Predict the estimated probability of linkage for the test data (using any model).

  • Submit a .csv file (ensure comma separated format) named lastname_firstname_1.csv that includes the column named p that is your estimated posterior probability. We will use automated evaluation, so the format must be exact.
  • You are free to any model (even ones we haven’t yet covered in the course).
  • You are free to use any data transformation or feature engineering.
  • You will receive credit for a proper submission; the top five scores will receive 2 bonus points.
  • Your probabilities will be evaluated with respect to the mean negative Bernoulli log-likelihood (known as the average log-loss metric): \[ L = - \frac{1}{M} \sum_{i=1}^m [y_i \log \, \hat{p}_i + (1 - y_i) \log \, (1 - \hat{p}_i)] \] where \(M\) is the number of test observations, \(\hat{p}_i\) is the prediction for the \(i\)th test observation, and \(y_i \in \{0,1\}\) are the true test set labels.
Solution

Add solution here.

f. Contest Part 2: Predict the linkage label.

Predict the linkages for the test data (using any model).

  • Submit a .csv file (ensure comma separated format) named lastname_firstname_2.csv that includes the column named linkage that takes the value of 1 for linked pairs and 0 for unlinked pairs.

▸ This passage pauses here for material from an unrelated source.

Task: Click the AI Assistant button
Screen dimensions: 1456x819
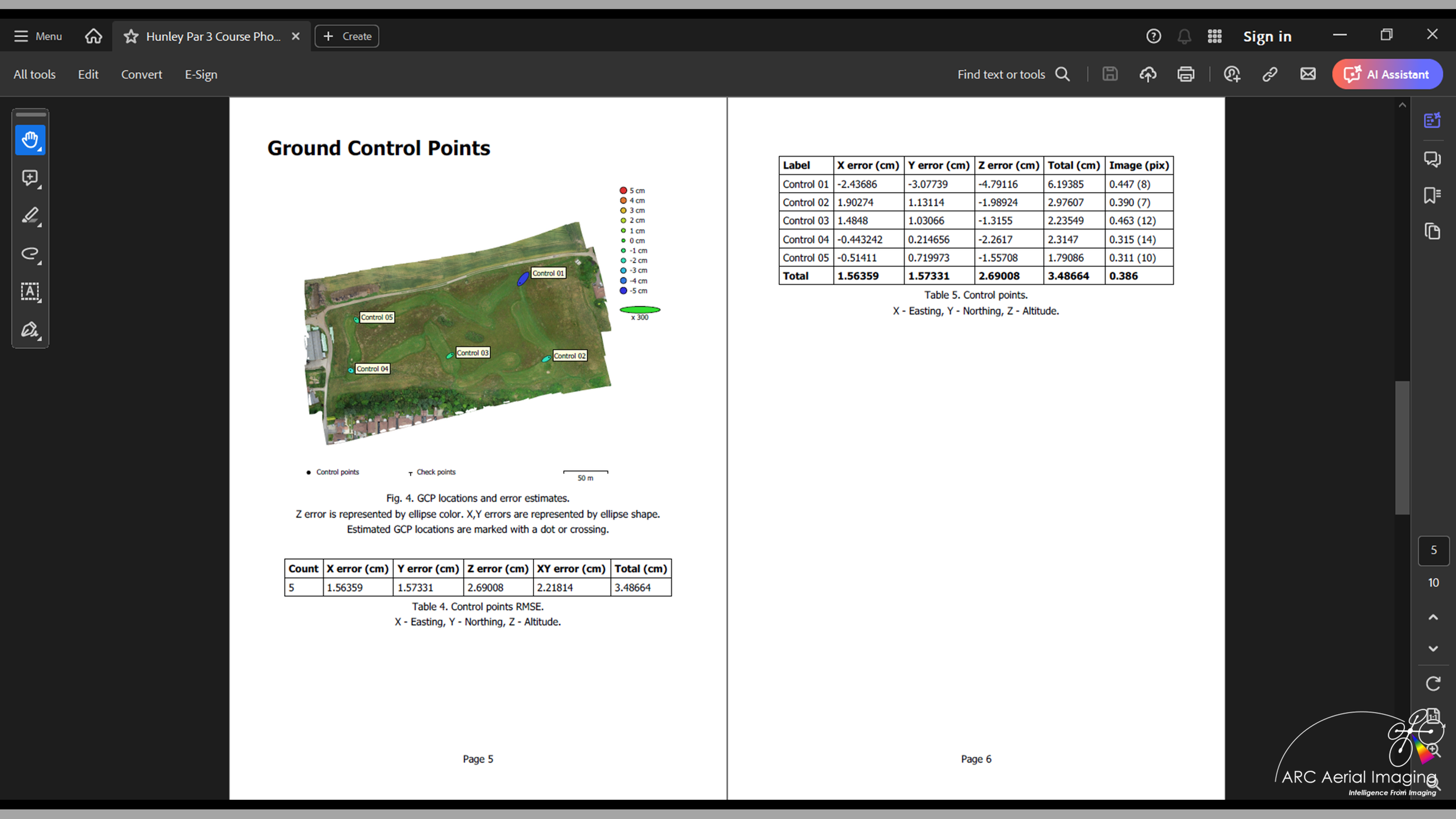Action: (x=1387, y=75)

We will use automated evaluation, so the format must be exact.
  • You are free to any model (even ones we haven’t yet covered in the course).
  • You are free to use any data transformation or feature engineering.
  • Your labels will be evaluated based on total cost, where cost is equal to 1*FP + 8*FN. This implies that False Negatives (FN) are 8 times as costly as False Positives (FP).
  • You will receive credit for a proper submission; the top five scores will receive 2 bonus points. Note: you only will get bonus credit for one of the two contests.
Solution

Add solution here.